A few fans accused San Mateo American of poor sportsmanship, though Granada’s manager shot down that accusation. The umpires conferred after the play to decide whether or not to have the back runner return to third base but ruled the run would have scored regardless of the injury.
“It was called correctly,” Palma said. “I have no problem with that call at all. … There was nothing San Mateo did wrong. We would have done the same thing.”
Setting the tone
With the way Guzman was pitching, one run may very well have been enough to win the game. The right-hander was dazzling, striking out three and inducing six groundouts.
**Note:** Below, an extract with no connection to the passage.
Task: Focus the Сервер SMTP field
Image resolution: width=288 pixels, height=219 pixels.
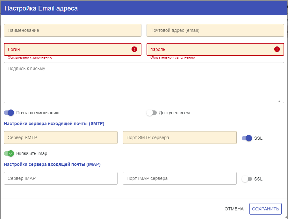Action: coord(61,138)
And his defense was equally as dazzling behind him.
Second baseman Xavier Ruiz set the tone in the first inning, robbing Alberts of a single. Granada’s No. 2 hitter sent a looper into shallow center, but Ruiz got a good first step and chased it down with a high backhand, making a difficult play look fairly routine.
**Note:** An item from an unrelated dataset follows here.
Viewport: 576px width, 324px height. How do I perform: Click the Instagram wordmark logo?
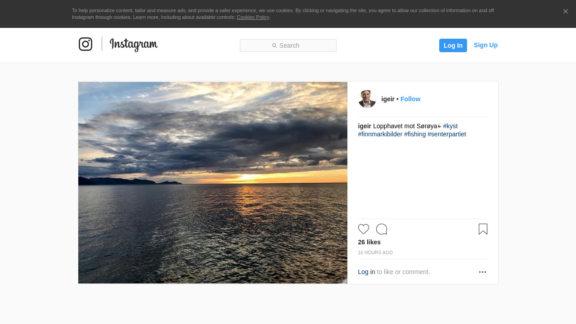coord(134,45)
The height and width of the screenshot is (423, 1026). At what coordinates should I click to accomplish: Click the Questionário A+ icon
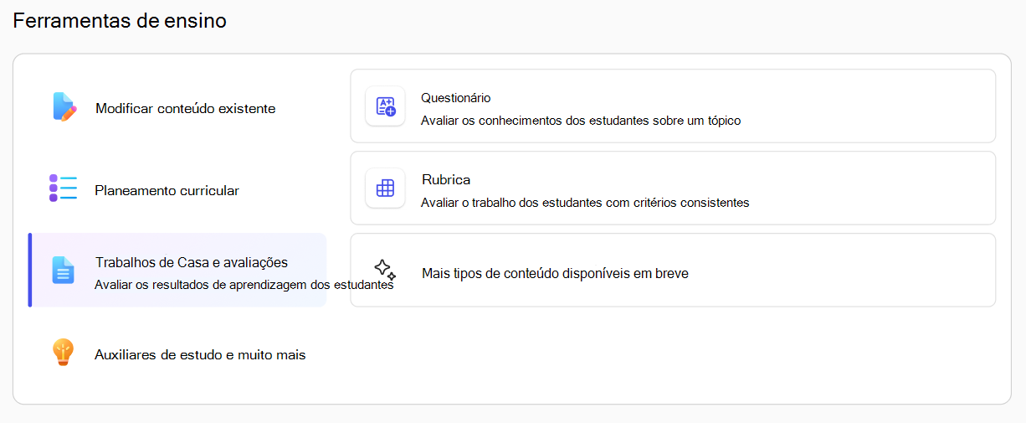point(385,106)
“I love making those plays because I practice them all the time,” Ruiz said.
Guzman faced his toughest challenge in the top of the third. With the game still deadlocked in a scoreless tie, Granada got a one-out single from Joey Marasco and a two-out walk from Tyler Palma, bringing up their cleanup hitter. Guzman was nails in the matchup though. After a first-pitch ball, the right hander owned the inside half of the plate, busting it in for three straight swing-through strikes to escape the jam.
“I was just trying to get him out,” Guzman said. “I didn’t want him to get a rip and score those two runs.”
Ruiz said the performance was vintage Guzman. The two have played together since they were 7, with Ruiz playing second base consistently behind Guzman for four years.
“When he’s on, he’s on,” Ruiz said.
American breaks through
The American offense responded by getting the line moving in the bottom of the inning. No. 9 batter Ian Chang started the frame with a single to center. Chang moved to second on a passed ball, and Guzman followed with a bunt single to put runners at the corners. Ruiz then hit a grounder to shortstop that saw the throw go home, and it appeared to beat Chang, but the throw was bobbled, allowing Chang to slide in safely for the first run of the game.
No. 3 hitter Chase Gordon then stepped to the plate with runners at second and third and hit the grounder that led to Alberts getting hit in the head, and Guzman and Ruiz scoring on the play. After a lengthy delay, Granada starting pitcher Tyler Palma bounced back to strike out American cleanup hitter Sean Tam. But Donovan Friedland reached on a two-out error, Ilonzo Montorio singled, and both runners scored when Oscar Osuna reached on an infield error, giving American a 5-0 lead.
“Our defense didn’t play how we normally play,” Zeke Palma said. “We usually play a lot better. We didn’t make the routine plays today.”
Guzman allowed a leadoff single to Seth Sanchez to start the fourth, but it was the last ball he’d let out of the infield. The right-hander rebounded to set down the last six batters he faced.
Then in the bottom of the fifth, American rallied to realize its destiny as Section 3 champs.
Chase Gordon got hit by a pitch to lead off the inning. Tam followed with a single and Friedland walked to load the bases. Montorio then rifled an RBI single to right and Osuna followed with a two-run single, moving Montorio to third.
Chang nearly ended the game with a towering fly ball to deep center, but the Granada center fielder Sanchez tracked it down to limit American to one run on the sacrifice fly, keeping the score at 9-0. But Guzman stepped up, shot a single down the left-field line, and for his efforts, got mobbed in the middle of the infield in the championship celebration.
With the win, American advances to the Northern California 10-11s Little League Baseball Tournament, starting Saturday at the Mike Logan Complex at 568 Camden Ave. in San Jose. American opens play in the seven-team, double-elimination tournament Saturday at 11 a.m.